A large group of us had planned to visit Okinawa for an important event. To secure award travel seats, I booked for a redemption as early as possible back in the summer of 2011 for a May 2012 departure. For 20,000 miles plus the fuel surcharge and taxes, I was all set to head to this southern Japanese outpost. This would be my third visit to Japan in 6 months.
As I headed to the airport, I checked the airport schedules on my mobile app to confirm the flight time. Even on the previous day, I did not receive any notification of delays. Unfortunately, the check revealed my flight would be delayed by an hour. Although that meant more time plane spotting, I had hoped to get into Naha early to sightsee as much as possible since the weather forecast called for clear skies.
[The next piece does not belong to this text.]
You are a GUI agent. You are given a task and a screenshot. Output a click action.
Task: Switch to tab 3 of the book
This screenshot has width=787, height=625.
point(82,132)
Check-in was smooth at the Dragonair counters. A group of us were not able to secure Dragonair seats and had to book Hong Kong Airlines, which departed slightly earlier. They were lucky to fly on this A330. I would regret flying Dragonair later.
The plane spotting was quite decent that morning. I haven't seen a Virgin 747 for a long time.
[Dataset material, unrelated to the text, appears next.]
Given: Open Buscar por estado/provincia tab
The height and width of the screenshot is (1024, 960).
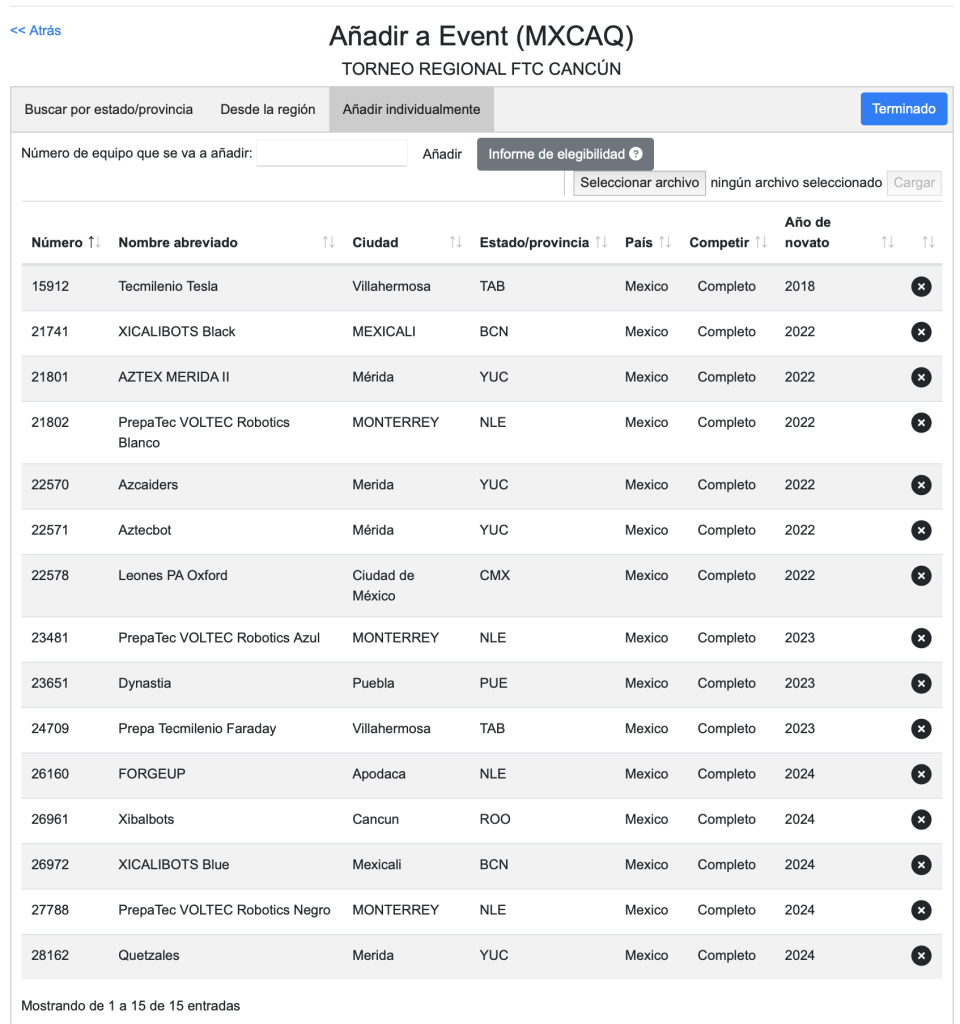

After all these years flying out of HKG, I had never spotted Mongolian ever. They're a relative newcomer, but I was surprised to see them here at lunch time.
Hong Kong Airlines departed on-time as I watched in jealousy.
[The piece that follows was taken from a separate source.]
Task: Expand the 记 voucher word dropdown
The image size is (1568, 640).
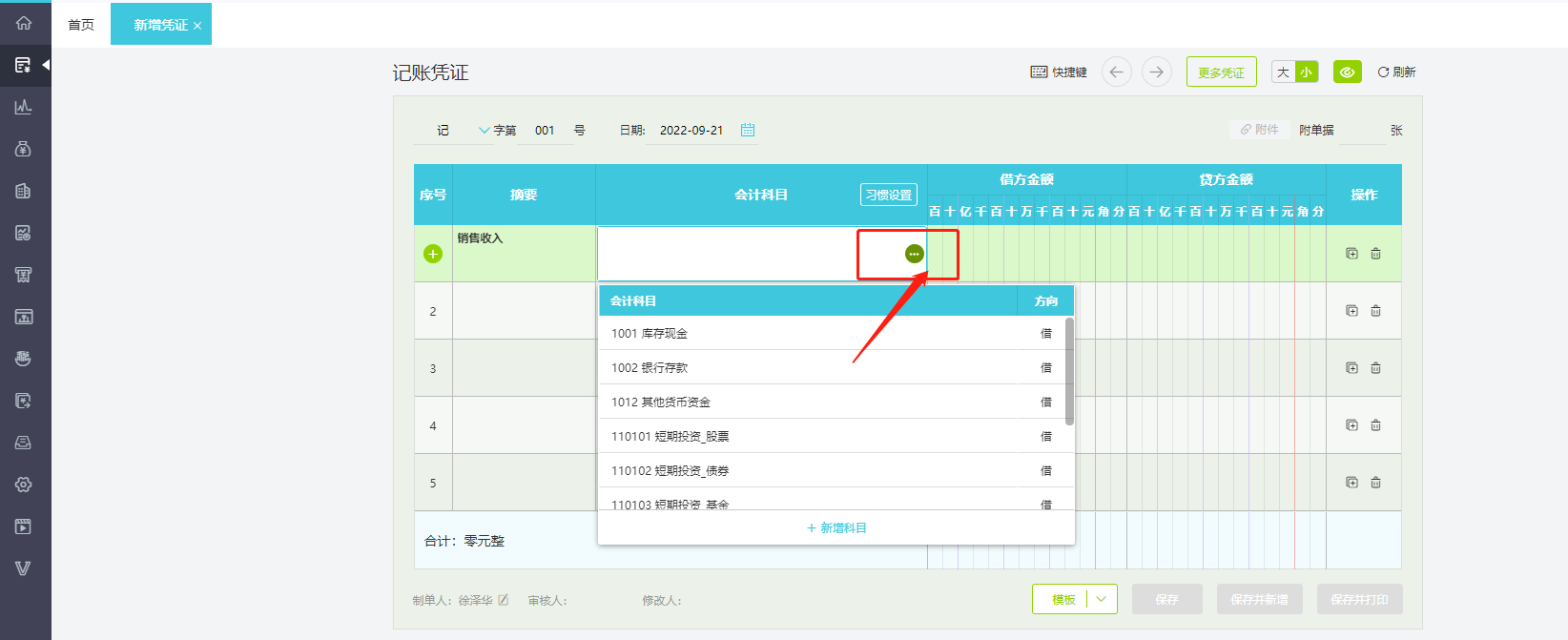Action: [x=485, y=130]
With still some time before my departure, I headed to the Travelers' Lounge for a break. I was amazed how nice it was, with more food selections than CX's Business Class lounge and half the crowd.
After a quick snack and a quick walk around the lounge and the TV area, I headed for the buses to the satellite terminal and did some more plane spotting. The satellite terminal consists of only 1 floor of gates, shared by departures and arrivals. Some areas were blocked off from window access for arrival corridors, so it took a bit of exploring to find the right spotting locations.
Today's flight would be operated by an A320, a far smaller plane than Hong Kong Airlines' A330. We eventually departed 58 minutes late at 12:58pm.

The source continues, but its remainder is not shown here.